# Caramelized Pork Slices...Low Fat + Exchanges



## Filus59602 (Oct 18, 2002)

Caramelized Pork Slices 

Turn the oven off! Get all the rich flavor of slow-baked, brown sugar-glazed ham on your stovetop in just minutes. 

Total: 20 min 
Prep: 10 min 
Cook: 10 min 

Makes 4 servings 

1 pound pork tenderloin, cut into 1/2-inch slices 
2 garlic cloves, finely chopped 
2 tablespoons packed brown sugar 
1 tablespoon orange juice 
1 tablespoon molasses 
1/2 teaspoon salt 
1/4 teaspoon pepper 

1. Spray 10-inch nonstick skillet with cooking spray; heat over medium-high heat. 

2. Cook pork and garlic in skillet 6 to 8 minutes, turning occasionally, until pork is light brown and no longer pink in center. Drain if necessary. 

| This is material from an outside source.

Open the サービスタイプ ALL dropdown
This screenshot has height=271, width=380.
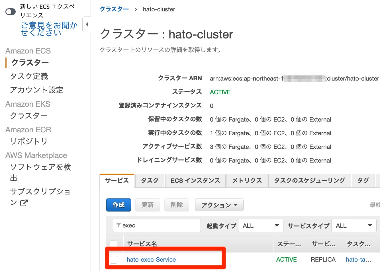(354, 225)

3. Stir in remaining ingredients; cook until mixture thickens and coats pork. 

1 Serving: Calories 185 (Calories from Fat 35); Fat 4g (Saturated 2g); Cholesterol 70mg; Sodium 350mg; Potassium 510mg; Carbohydrate 11g (Dietary Fiber 0g); Protein 26g ++++ Diet Exchanges: 4 Very Lean Meat; 1 Fruit


----------